Profil in der Stadt ohne Mitte

18.9.2009, 00:00 Uhr
Profil in der Stadt ohne Mitte

© Draminski

Der erste Eindruck von Fürth? «Grün und verwinkelt», sagt Jörg Sichelstiel nach kurzem Nachdenken - eine Charakterisierung, die man in dieser Kombination noch selten gehört hat und die zeigt: Der neue Chef im Dekanat geht mit unverstelltem Blick an die Kleeblattstadt heran, zumal er bisher wenig Kontakte nach Fürth hatte. Lediglich in seiner Kindheit besuchte der gebürtige Neustädter, dessen Vater Pfarrer in der 200-Seelen-Gemeinde Ezelheim war, ab und an eine Tante in der Innenstadt.

Seit fast drei Wochen nun ist Sichelstiel intensiv mit dem Fahrrad unterwegs, um sich ein Bild zu machen. Noch eine Erkenntnis hat er dabei gewonnen, die manchen alteingesessenen Fürther zunächst überraschen, dann ins Grübeln bringen dürfte: «Fürth hat keine Mitte.» Gemeint ist damit mitnichten das jüngst gescheiterte Einkaufs-Großprojekt «Neue Mitte», Sichelstiel meint das vielmehr im Wortsinn: «Es gibt die Altstadt, die Freiheit, den Südstadtpark. Das ist ein schönes Konzert mehrerer Zentren, und das finde ich sympathisch.»

Der oft eher unorthodoxe Anstrich Fürths, der sich darin widerspiegelt, dürfte Sichelstiel gelegen kommen, denn schon in seiner Zeit als Geistlicher in Gostenhof neigten er und sein Team zum Ungewöhnlichen: Gottesdienste beschäftigten sich auf Basis von Zeitungsmeldungen mit der Aktualität zwischen Eisbärenbaby und Terroristen-Begnadigung. «Sie wünschen, wir predigen» und «Predigt im Kreuzverhör» hießen andere innovative Ansätze. Zwei Jahre lang hatte Sichelstiel, höchst interessiert an der lateinamerikanischen Befreiungstheologie, nach Studium, Zivildienst und Vikariat zudem eine Kirchengemeinde in Nicaragua betreut. Anschließend absolvierte er eine Ausbildung zum Heilpraktiker.

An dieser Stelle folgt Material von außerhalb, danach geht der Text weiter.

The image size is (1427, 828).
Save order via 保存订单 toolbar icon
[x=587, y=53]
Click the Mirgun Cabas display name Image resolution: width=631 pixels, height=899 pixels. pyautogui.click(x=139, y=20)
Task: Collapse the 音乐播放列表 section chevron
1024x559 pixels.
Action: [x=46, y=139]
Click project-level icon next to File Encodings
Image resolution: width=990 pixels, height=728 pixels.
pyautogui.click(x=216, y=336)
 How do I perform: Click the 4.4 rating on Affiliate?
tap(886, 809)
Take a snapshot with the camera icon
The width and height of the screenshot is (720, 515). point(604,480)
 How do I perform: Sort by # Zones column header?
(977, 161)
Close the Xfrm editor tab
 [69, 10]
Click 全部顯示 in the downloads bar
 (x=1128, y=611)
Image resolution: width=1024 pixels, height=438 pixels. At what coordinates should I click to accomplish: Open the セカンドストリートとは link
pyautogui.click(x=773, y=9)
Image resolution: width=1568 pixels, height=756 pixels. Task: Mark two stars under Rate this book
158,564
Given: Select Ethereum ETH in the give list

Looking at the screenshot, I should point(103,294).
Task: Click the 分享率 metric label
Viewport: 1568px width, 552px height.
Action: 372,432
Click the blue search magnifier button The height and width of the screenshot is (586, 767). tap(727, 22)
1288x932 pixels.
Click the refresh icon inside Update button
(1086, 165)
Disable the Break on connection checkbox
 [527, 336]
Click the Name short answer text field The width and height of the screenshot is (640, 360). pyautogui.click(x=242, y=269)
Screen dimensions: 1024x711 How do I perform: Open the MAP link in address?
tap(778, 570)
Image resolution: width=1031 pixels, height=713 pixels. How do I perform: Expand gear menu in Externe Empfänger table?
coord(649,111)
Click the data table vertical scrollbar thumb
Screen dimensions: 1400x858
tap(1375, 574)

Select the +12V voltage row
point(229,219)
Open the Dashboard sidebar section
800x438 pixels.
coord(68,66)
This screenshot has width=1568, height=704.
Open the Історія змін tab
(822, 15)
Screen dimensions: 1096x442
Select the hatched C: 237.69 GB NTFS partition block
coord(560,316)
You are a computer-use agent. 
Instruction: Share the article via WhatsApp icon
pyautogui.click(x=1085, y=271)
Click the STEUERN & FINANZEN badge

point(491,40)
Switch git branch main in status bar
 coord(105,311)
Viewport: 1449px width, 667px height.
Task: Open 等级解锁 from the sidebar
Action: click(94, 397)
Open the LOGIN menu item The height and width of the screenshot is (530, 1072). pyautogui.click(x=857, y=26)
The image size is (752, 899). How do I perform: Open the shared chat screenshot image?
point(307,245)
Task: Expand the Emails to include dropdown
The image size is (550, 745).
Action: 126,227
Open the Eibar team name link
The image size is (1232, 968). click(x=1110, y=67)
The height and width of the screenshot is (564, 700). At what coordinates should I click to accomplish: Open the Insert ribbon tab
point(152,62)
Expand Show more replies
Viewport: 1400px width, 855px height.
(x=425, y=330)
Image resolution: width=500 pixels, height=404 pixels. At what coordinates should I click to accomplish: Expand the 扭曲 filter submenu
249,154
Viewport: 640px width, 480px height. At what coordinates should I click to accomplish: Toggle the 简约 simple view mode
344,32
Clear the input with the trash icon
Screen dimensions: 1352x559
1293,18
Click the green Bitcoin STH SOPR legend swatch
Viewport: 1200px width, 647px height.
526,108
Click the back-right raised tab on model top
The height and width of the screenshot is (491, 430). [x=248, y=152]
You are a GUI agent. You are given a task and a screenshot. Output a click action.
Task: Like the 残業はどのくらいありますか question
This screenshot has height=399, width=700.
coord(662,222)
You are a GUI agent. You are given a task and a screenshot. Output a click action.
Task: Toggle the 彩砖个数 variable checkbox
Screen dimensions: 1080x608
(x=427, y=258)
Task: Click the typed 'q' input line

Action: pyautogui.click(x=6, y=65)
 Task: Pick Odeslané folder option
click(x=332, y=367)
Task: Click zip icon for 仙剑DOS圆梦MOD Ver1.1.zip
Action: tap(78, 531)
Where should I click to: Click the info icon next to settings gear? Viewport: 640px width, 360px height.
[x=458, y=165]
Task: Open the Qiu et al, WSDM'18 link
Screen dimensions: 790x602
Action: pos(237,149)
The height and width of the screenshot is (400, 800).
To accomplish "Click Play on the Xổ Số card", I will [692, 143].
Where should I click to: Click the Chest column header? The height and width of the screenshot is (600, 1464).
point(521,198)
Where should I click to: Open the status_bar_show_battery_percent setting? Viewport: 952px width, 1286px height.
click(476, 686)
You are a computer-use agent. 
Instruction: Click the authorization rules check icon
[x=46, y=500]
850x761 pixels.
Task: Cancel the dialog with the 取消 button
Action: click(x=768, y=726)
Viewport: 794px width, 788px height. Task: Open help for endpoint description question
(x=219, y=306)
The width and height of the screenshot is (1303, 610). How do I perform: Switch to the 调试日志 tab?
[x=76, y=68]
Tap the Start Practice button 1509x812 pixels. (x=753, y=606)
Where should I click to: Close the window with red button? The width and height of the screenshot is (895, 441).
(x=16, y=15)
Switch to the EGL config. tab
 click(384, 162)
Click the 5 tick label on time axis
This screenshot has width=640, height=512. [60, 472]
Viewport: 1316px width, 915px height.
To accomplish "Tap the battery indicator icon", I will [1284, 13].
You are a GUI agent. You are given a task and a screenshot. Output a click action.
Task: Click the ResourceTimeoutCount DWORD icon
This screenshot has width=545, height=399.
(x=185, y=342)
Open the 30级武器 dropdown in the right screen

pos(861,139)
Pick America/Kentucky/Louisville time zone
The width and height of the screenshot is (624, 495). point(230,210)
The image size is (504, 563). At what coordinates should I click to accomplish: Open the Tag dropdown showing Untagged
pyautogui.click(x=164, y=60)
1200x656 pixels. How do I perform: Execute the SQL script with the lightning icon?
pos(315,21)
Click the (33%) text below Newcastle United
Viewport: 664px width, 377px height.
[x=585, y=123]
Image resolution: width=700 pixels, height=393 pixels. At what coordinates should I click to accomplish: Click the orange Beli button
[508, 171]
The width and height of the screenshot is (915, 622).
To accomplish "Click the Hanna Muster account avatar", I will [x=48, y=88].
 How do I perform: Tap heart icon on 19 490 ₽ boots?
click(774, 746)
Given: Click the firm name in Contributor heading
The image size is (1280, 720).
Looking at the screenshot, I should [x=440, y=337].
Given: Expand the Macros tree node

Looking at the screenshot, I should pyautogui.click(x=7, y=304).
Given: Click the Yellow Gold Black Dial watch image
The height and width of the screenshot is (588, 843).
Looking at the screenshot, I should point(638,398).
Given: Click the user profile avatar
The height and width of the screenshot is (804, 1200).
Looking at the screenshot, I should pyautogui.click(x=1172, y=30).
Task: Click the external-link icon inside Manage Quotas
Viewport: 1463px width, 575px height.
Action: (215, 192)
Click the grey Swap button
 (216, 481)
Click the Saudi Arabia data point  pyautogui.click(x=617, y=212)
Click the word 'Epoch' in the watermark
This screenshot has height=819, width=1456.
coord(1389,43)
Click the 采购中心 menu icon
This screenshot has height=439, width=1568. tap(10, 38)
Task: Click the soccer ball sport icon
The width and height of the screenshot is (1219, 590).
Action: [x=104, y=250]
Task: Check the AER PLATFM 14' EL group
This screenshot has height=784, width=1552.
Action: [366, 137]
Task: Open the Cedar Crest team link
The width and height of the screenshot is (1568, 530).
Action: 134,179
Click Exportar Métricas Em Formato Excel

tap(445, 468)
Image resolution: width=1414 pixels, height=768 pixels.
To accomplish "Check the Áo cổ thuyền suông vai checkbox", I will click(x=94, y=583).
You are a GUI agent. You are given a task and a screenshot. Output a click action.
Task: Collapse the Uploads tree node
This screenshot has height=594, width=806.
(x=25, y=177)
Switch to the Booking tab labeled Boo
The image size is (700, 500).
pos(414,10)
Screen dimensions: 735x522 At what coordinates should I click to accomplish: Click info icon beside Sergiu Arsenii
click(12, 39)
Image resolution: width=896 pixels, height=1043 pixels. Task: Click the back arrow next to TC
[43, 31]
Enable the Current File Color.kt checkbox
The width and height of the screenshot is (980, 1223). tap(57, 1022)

Mit der Kirche Profil zu zeigen, das ist dem Neuen auch für seine künftige Tätigkeit in Fürth wichtig. An welchen Stellen und mit welchen Instrumenten genau, will Sichelstiel erst noch herausfinden. Fest steht indes schon jetzt: Zum einen wird der von seinen Vorgängern eingeschlagene Weg des regen Dialogs mit anderen Glaubensgemeinschaften fortgesetzt; zum anderen verspricht der Dekan, auf Teamarbeit zu setzen, die Ehrenamtliche einbezieht.

Auch gesellschaftspolitisch soll sich die Kirche nach Sichelstiels Empfinden einmischen, wenn es Sinn macht - etwa mit der Allianz, die man mit Gewerkschaften gegen den Sonntagsverkauf geschmiedet hat. Zum souveränen Profil der evangelischen Kirche müsse es aber auch gehören, sich bei allem Werben für die Kraft und den Trost des Glaubens an Gott stets selbst in Frage zu stellen, um glaubwürdig zu bleiben.

Die christlich-religiöse Sprache werde heutzutage von vielen als tot empfunden, ist Sichelstiel bewusst. Es sei Aufgabe der Kirche, das zu ändern, und darum bemühen müsse man sich schon bei den Kindern, die «noch offen» dafür seien. Deshalb ist die Bildungsfrage in Sichelstiels Augen auch für die Kirche «eine zentrale Zukunftsfrage».

Zunächst aber muss die Beziehung zwischen dem neuen Dekan und Fürth noch eine Belastungsprobe bestehen: Sichelstiel, seine Frau und die beiden Kinder bleiben voraussichtlich noch ein Jahr in Nürnberg wohnen, weil der schadstoffbelastete Dachstuhl des historischen Pfarrhauses von St. Michael vor dem Einzug aufwändig saniert werden muss.